▶ Directions for this task: Print the full set of records below, character for character and picture-free.

◇ ◇ ◇ ◇

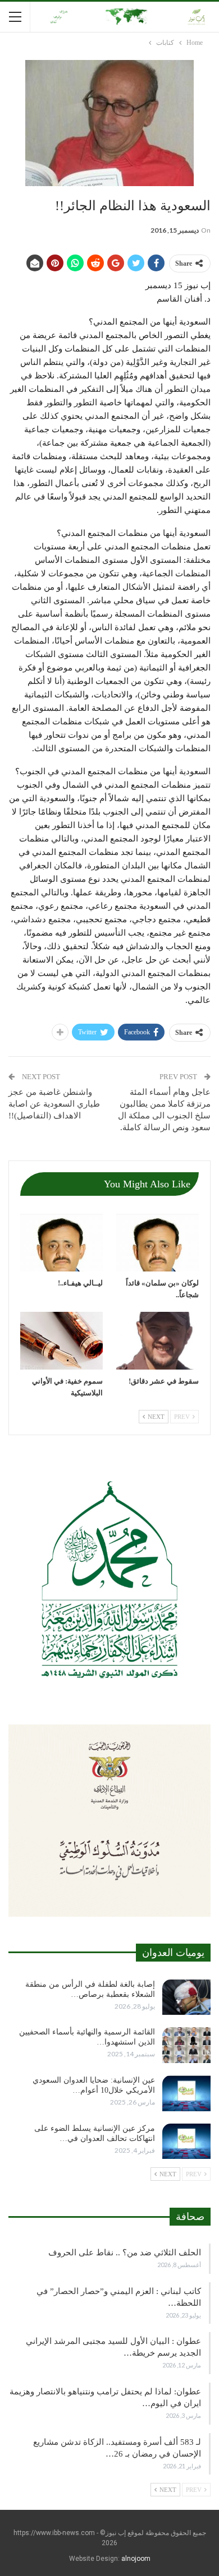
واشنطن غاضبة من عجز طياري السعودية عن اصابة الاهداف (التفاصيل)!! (54, 1104)
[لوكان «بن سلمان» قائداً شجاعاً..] (157, 1242)
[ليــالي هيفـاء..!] (61, 1242)
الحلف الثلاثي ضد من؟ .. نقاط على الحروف (124, 2252)
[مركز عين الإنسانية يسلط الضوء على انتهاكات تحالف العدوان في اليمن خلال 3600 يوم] (186, 2141)
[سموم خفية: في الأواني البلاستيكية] (61, 1341)
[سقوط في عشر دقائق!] (157, 1341)
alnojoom (135, 2559)
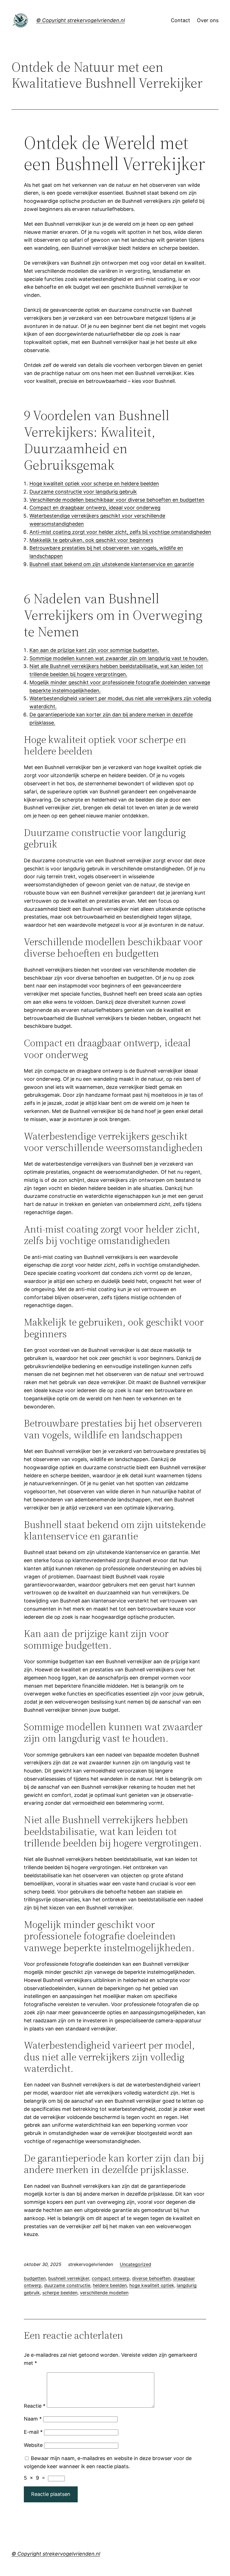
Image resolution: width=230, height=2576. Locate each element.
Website (33, 2445)
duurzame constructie (67, 2285)
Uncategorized (135, 2264)
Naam (33, 2419)
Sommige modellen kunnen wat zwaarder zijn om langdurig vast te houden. (118, 658)
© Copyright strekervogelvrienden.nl (80, 20)
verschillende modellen (104, 2292)
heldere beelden (110, 2285)
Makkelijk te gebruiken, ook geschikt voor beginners (91, 540)
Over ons (208, 20)
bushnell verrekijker (68, 2278)
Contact (180, 20)
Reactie (34, 2406)
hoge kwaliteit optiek (151, 2285)
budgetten (35, 2278)
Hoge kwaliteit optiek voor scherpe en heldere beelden (94, 483)
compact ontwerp (111, 2278)
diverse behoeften (151, 2278)
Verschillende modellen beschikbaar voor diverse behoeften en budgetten (116, 500)
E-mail (33, 2432)
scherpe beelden (59, 2292)
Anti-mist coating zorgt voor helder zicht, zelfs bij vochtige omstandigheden (120, 532)
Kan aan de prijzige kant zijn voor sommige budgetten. (94, 650)
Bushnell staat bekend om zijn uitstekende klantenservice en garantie (111, 564)
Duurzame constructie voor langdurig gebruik (83, 492)
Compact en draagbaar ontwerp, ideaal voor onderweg (94, 508)
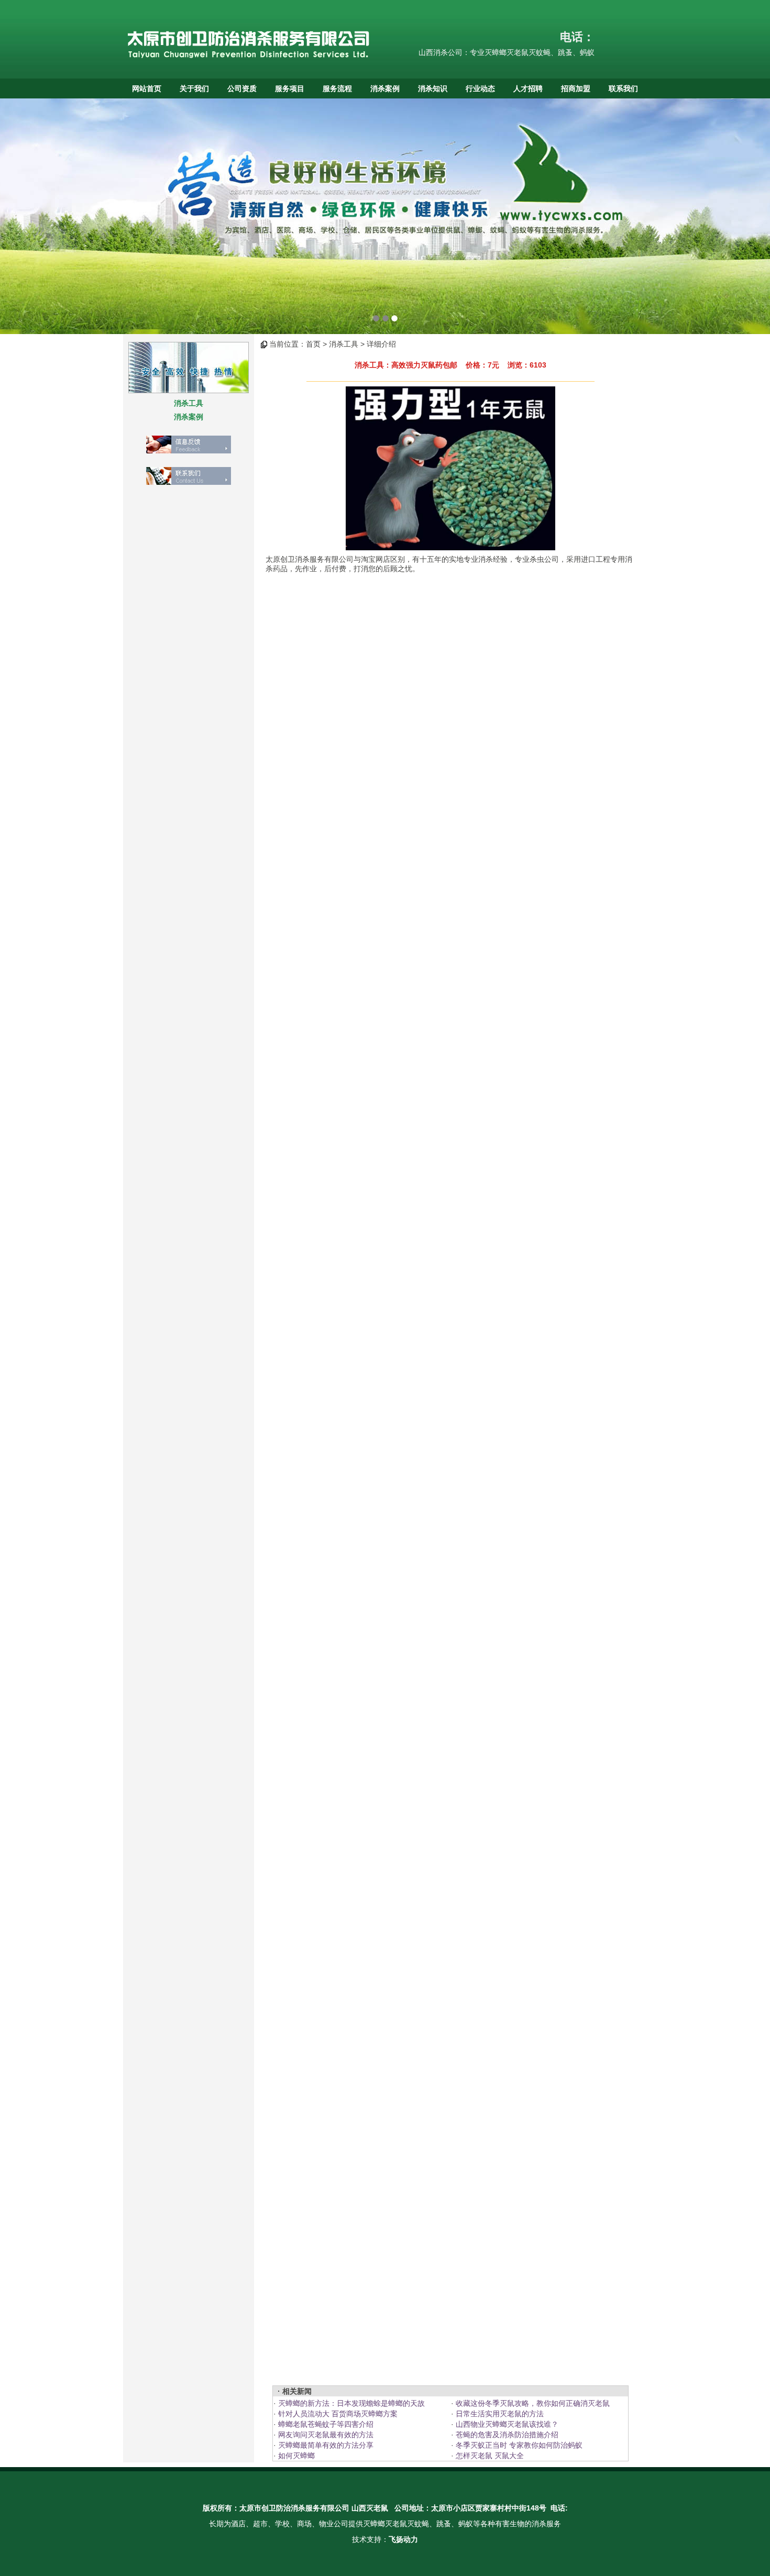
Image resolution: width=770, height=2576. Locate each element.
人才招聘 (528, 88)
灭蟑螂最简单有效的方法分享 (324, 2445)
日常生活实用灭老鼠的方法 (499, 2414)
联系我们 (623, 88)
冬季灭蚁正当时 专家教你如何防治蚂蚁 (518, 2445)
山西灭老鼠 (369, 2508)
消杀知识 (432, 88)
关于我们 (194, 88)
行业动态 (480, 88)
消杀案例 (385, 88)
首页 (313, 344)
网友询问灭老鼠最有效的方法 (324, 2434)
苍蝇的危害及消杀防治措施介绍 (506, 2434)
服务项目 (289, 88)
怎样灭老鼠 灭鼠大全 (489, 2455)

◇ ◇ ◇ ◇

▶ Result of this exercise:
واشنطن غاضبة من عجز طياري السعودية عن اصابة الاهداف (التفاصيل)!! (54, 1104)
[لوكان «بن سلمان» قائداً شجاعاً..] (157, 1242)
[ليــالي هيفـاء..!] (61, 1242)
الحلف الثلاثي ضد من؟ .. نقاط على الحروف (124, 2252)
[مركز عين الإنسانية يسلط الضوء على انتهاكات تحالف العدوان في اليمن خلال 3600 يوم] (186, 2141)
[سموم خفية: في الأواني البلاستيكية] (61, 1341)
[سقوط في عشر دقائق!] (157, 1341)
alnojoom (135, 2559)
Image resolution: width=230, height=2576. Locate each element.
Website (33, 2445)
duurzame constructie (67, 2285)
Uncategorized (135, 2264)
Naam (33, 2419)
Sommige modellen kunnen wat zwaarder zijn om langdurig vast te houden. (118, 658)
© Copyright strekervogelvrienden.nl (80, 20)
verschillende modellen (104, 2292)
heldere beelden (110, 2285)
Makkelijk te gebruiken, ook geschikt voor beginners (91, 540)
Over ons (208, 20)
bushnell verrekijker (68, 2278)
Contact (180, 20)
Reactie (34, 2406)
hoge kwaliteit optiek (151, 2285)
budgetten (35, 2278)
Hoge kwaliteit optiek voor scherpe en heldere beelden (94, 483)
compact ontwerp (111, 2278)
diverse behoeften (151, 2278)
Verschillende modellen beschikbaar voor diverse behoeften en budgetten (116, 500)
E-mail (33, 2432)
scherpe beelden (59, 2292)
Anti-mist coating zorgt voor helder zicht, zelfs bij vochtige omstandigheden (120, 532)
Kan aan de prijzige kant zijn voor sommige budgetten. (94, 650)
Bushnell staat bekend om zijn uitstekende klantenservice en garantie (111, 564)
Duurzame constructie voor langdurig gebruik (83, 492)
Compact en draagbaar ontwerp, ideaal voor onderweg (94, 508)
Image resolution: width=770, height=2576. Locate each element.
人才招聘 (528, 88)
灭蟑螂最简单有效的方法分享 (324, 2445)
日常生活实用灭老鼠的方法 (499, 2414)
联系我们 (623, 88)
冬季灭蚁正当时 专家教你如何防治蚂蚁 (518, 2445)
山西灭老鼠 (369, 2508)
消杀知识 (432, 88)
关于我们 (194, 88)
行业动态 (480, 88)
消杀案例 (385, 88)
首页 (313, 344)
网友询问灭老鼠最有效的方法 (324, 2434)
苍蝇的危害及消杀防治措施介绍 (506, 2434)
服务项目 (289, 88)
怎样灭老鼠 灭鼠大全 (489, 2455)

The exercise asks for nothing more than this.